**Stated goal**
Could you reproduce, word for word, the lines beginning with the one that contains "You are a GUI" and continuing through the end of the items? Leave the pictures out of your answer.

Item coordinate data:
********************
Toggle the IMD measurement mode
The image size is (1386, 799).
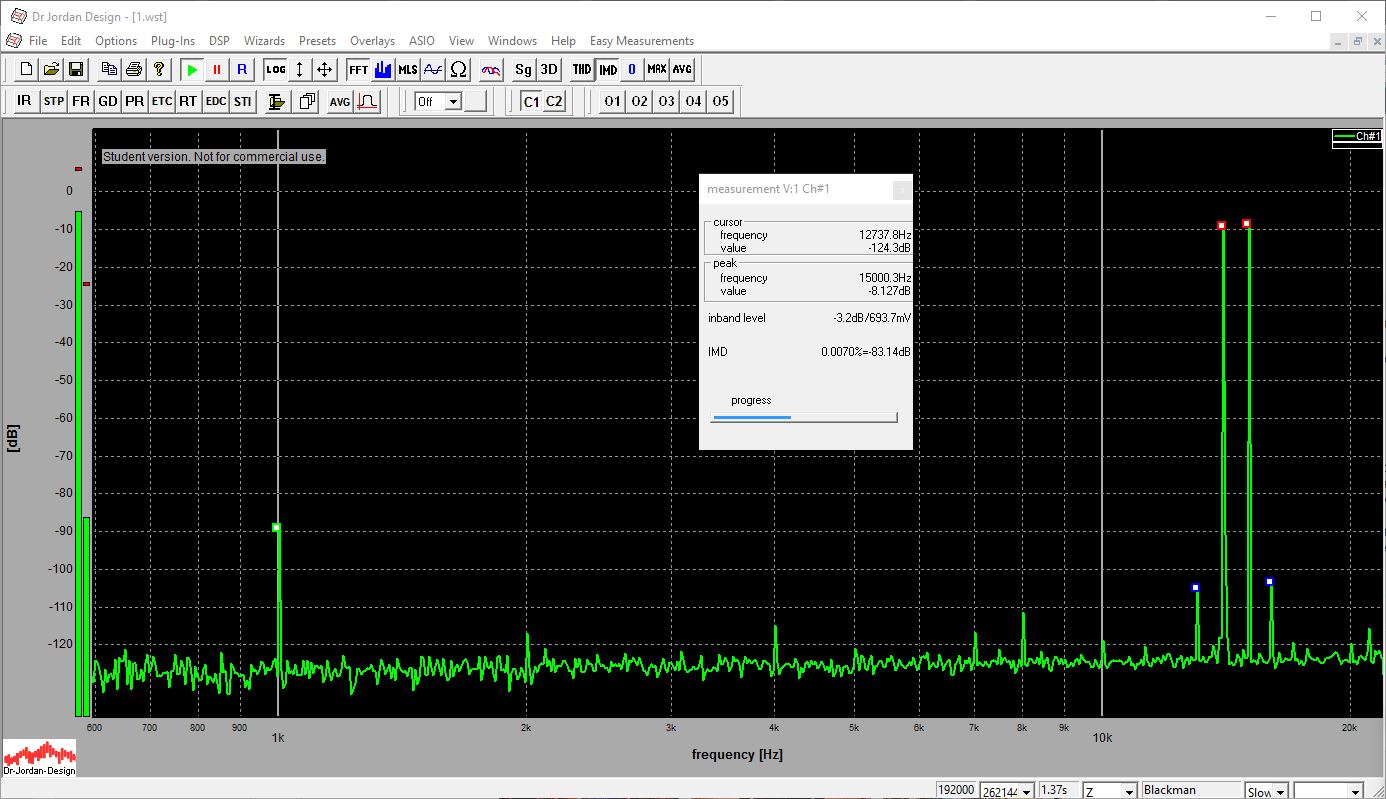coord(607,70)
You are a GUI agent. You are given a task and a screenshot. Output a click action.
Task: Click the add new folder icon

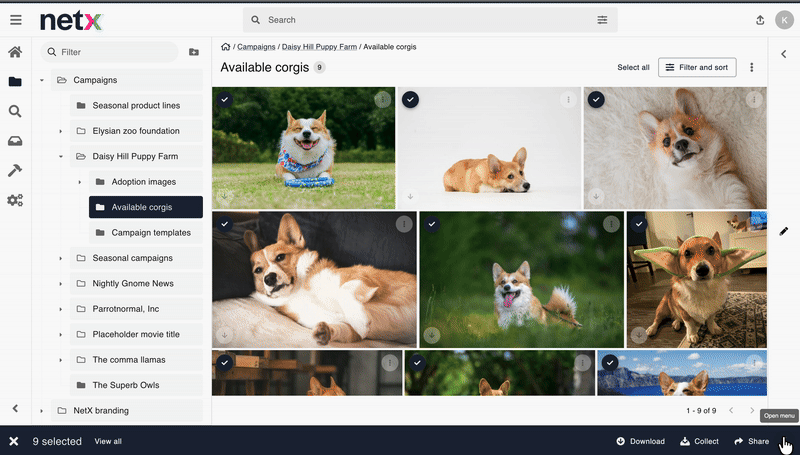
********************
**Exercise output**
You are a GUI agent. You are given a task and a screenshot. Output a click action.
Task: Click the add new folder icon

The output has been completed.